Today’s lesson: It’s a mystery.
It’s a mystery, apparently, when to use “it’s” or “its.” Luckily, the answer is simple. If your sentence would still work by substituting “it is,” then you want to go with “it’s.” In this case, for this word, the apostrophe denotes a contraction (“it is” = “it’s”), and not a possessive.
The other form, “its,” does denote a possessive. “The food lost its flavor.” Or, “the phone lost its signal,” for example.
See? It’s simple.
Amped via amps
April 16, 2009

For those about to rock...
Ordinarily, of course, I would have been asleep. It’s not that I necessarily need more sleep than I did 20 years ago, but the schedule has moved up a few hours.
None of that really mattered Wednesday night when The Throwbacks (Aviator and Ryan) and Rapper Steph took the stage for a midnight performance at Great Scott. The raw energy cycling between the rappers and the crowd was more than enough to keep everyone amped — even those of us defying sleep schedules.
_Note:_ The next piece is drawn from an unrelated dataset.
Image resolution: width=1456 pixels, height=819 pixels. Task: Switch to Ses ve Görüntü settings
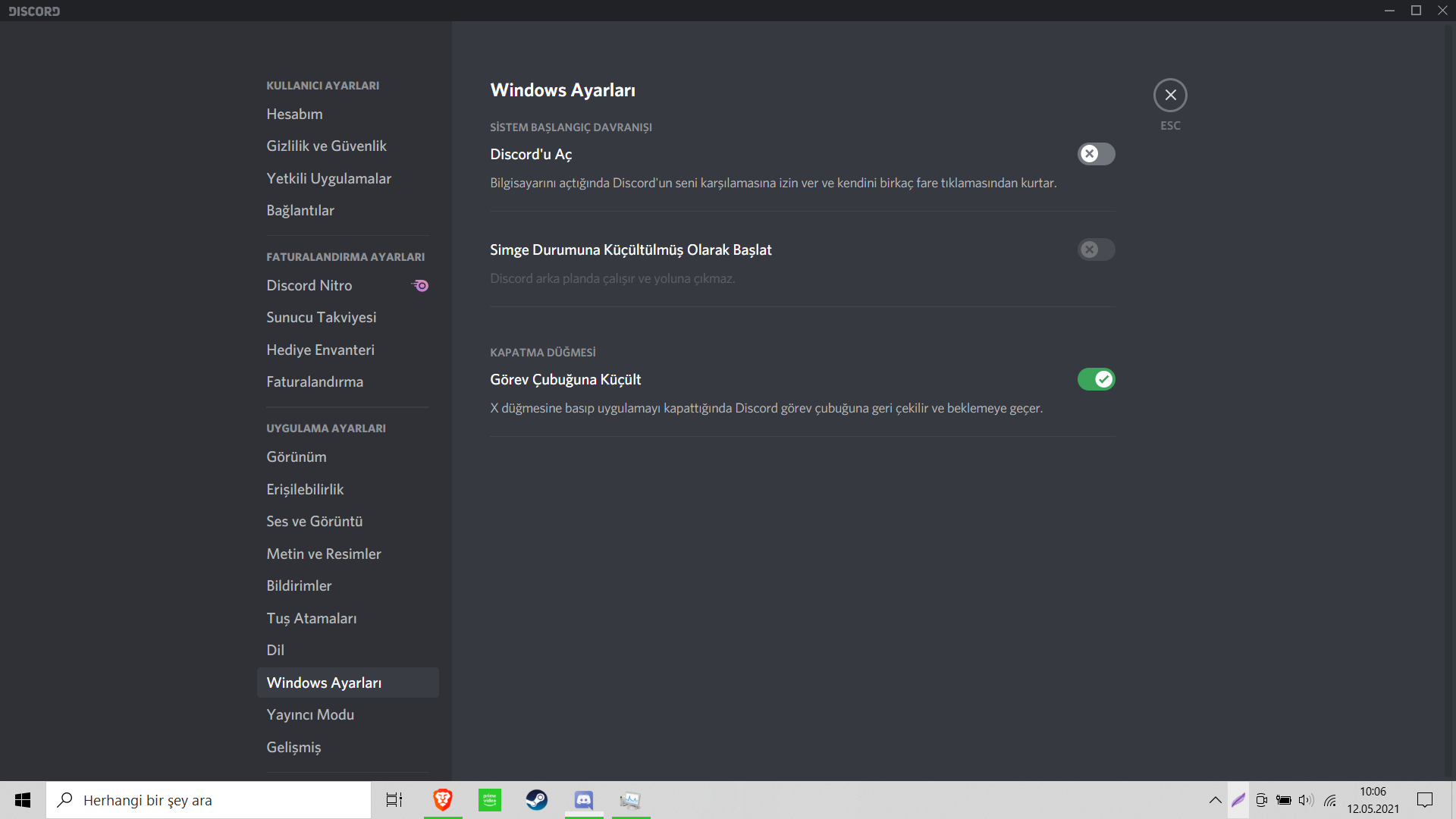[x=314, y=521]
It wasn’t automatic — the three worked themselves into a frenzy on stage, sweating as if they had just run a race. (The heat was intense enough that, shortly into the set, Aviator declared he needed to take off his cardigan sweater. And yes, as you might expect, he caught the kind of hell a rapper wearing a cardigan might catch.)
There are certain parallels among the musicians: all three are within two years or less of earning their respective college degrees; and of each them knows the value in having that degree. And, interestingly, each of them described rapping as a way for processing the world around them. You could get the sense that, before entering the world of rapping, these three were natural introverts. But now they have a vehicle for packaging and presenting their internalized thoughts.
This package, by the way, is loaded with hooks — huge, industrial-strength meat locker hooks that remain stuck in your skin long after the performance. I challenge you to listen to The Throwbacks’ American Phenomenon and try not to get hung up on the hook. I dare you. Hell, The Throwbacks probably dare you, too. Likewise, the lyrics are designed to engage. Steph, for example, speaks to social injustices in her song American Dream.
That mix of the beats and rhymes resulted in a show with a crowd jumping around and shouting the rappers’ words back at them, in unison. I suspect the three rappers will be seeing more of that.